AI Compendium · Part V — Building AI in Practice

draft

From theory to the workshop. Parts I–IV explain what AI is; this part explains how a frontier AI is built today — the real levers, the data, the concrete hardware, the tools, the evaluation, and one exemplary domain (programming). It is the translation of conceptual knowledge into engineering decisions.

🎨 Figure F-V.0The AI workshop. Brief: isometric aerial view of a stylized "workshop": a data bench (a funnel filtering), a GPU rack, a tools/frameworks panel, a benchmarks gauge, and a conveyor connecting everything to a model at the center. Compendium palette.


The AI workshop

The guiding question: what level of ambition?

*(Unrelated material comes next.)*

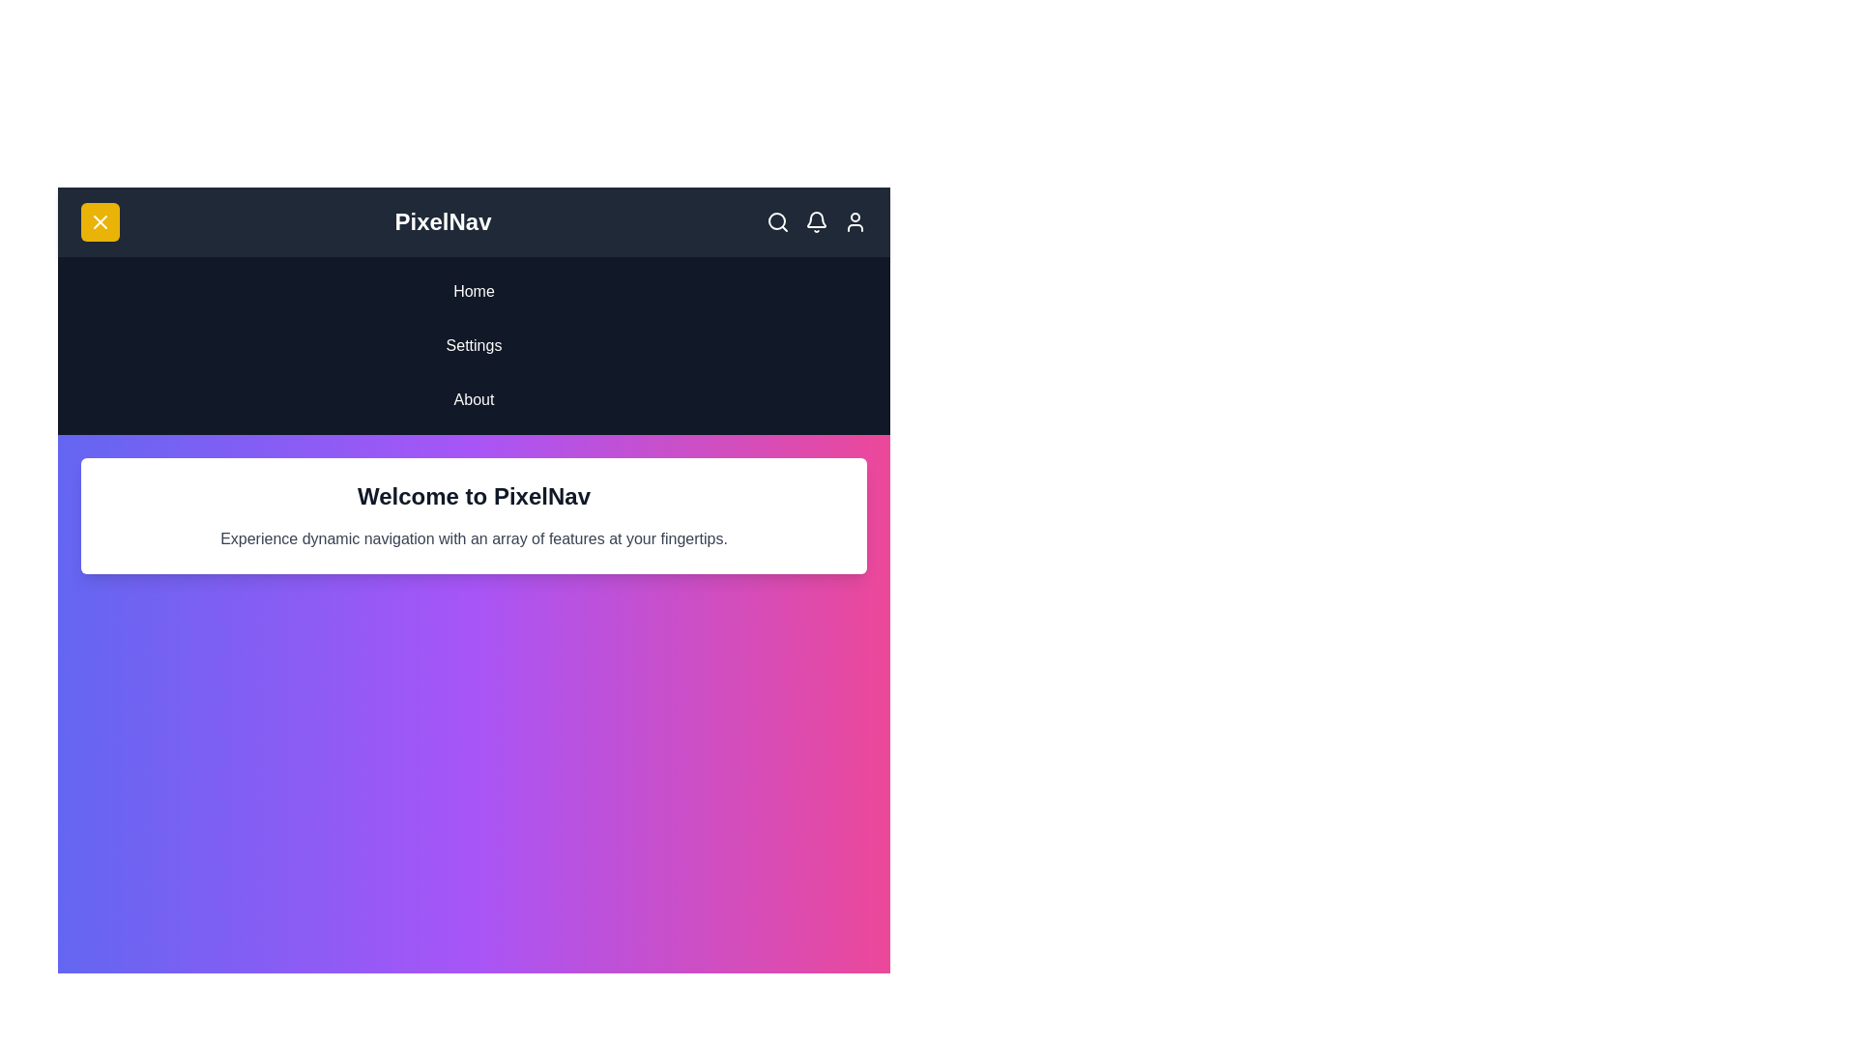 The width and height of the screenshot is (1856, 1044). I want to click on the interactive elements: bell_icon, so click(816, 221).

Before building, situate yourself. The effort and the cost change by orders of magnitude:

Level What it is Who reaches it
1 Using APIs + prompt engineering Today, anyone
2 Fine-tuning on a specific domain A small team
3 Training from scratch on a specific domain Startup (\(200k–\)10M)
4 General frontier Billion-dollar labs

Central thesis of this part: for almost everyone, the winning path is open models + fine-tuning + specific domain. Beating the frontier in your domain is worth infinitely more than being mediocre at everything. The billion-dollar labs handle the foundation; you master a niche.


Map of the part

Doc Theme
01-frontier-levers.kmd What actually moves the needle: data, post-training, RLVR, test-time compute, scale
02-data-and-datasets.kmd The biggest lever: data quality, datasets, synthetics, filtering
03-hardware.kmd GPUs, VRAM, builds with prices, Blackwell/Rubin, cloud vs on-prem
04-tools-and-frameworks.kmd The practical stack: training, inference, sandbox, eval, observability
05-benchmarks-and-leaderboards.kmd How to evaluate; benchmarks, leaderboards, and why private ones matter
06-ai-for-code.kmd Programming: the best domain for a small team; the 7 ingredients
07-kode-case-study.kmd Case study: applying all of this to build Kode

How this part talks to the rest of the Compendium

  • Specializes the lifecycle (Part I) with concrete decisions for each stage.
  • Grounds the types (Part IV) into "how to train/serve this type".
  • Anchors itself in the state of the art (Part III, doc 8) for the current numbers.

Timeless × dated: the principles here (data > architecture, post-training, private benchmarks) endure; the numbers (prices, VRAM, models) are from 2026 and should be reread alongside the snapshot in Part III.